- _MATERIAL FOR THIS TASK_:
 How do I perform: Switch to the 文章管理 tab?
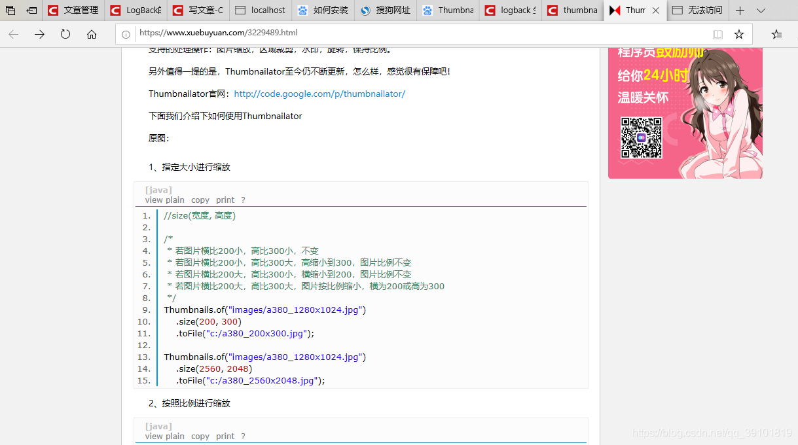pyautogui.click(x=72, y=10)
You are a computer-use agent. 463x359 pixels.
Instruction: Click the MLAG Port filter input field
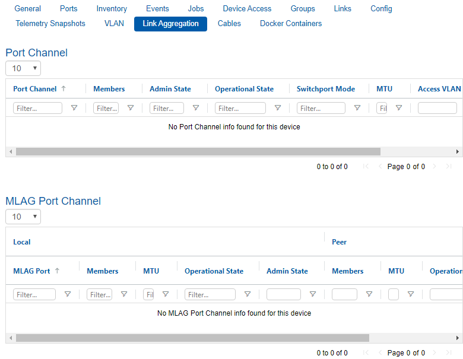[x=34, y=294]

--

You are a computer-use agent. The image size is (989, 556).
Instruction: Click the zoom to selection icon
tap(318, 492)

* * *

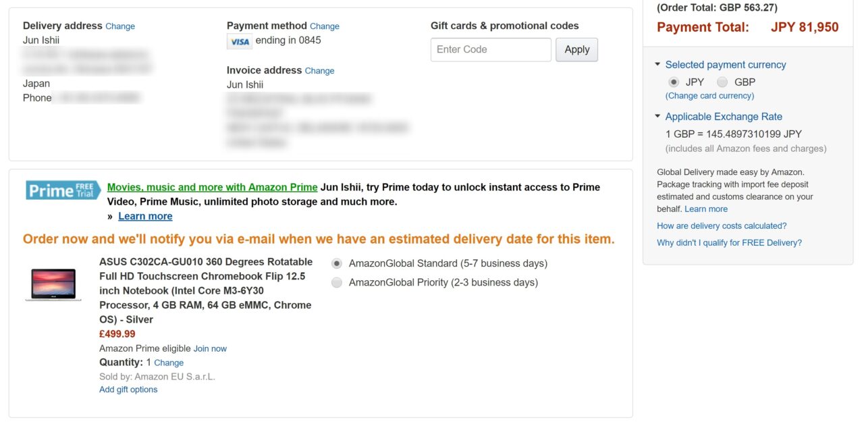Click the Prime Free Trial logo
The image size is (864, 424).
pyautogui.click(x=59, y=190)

- _TASK ITEM_: Copy every line in the data above that has the string "agent" in it.

- _RESULT FOR THIS TASK_:
You are a computer-use agent. 463x359 pixels.
You are a computer-use agent. The image size is (989, 556).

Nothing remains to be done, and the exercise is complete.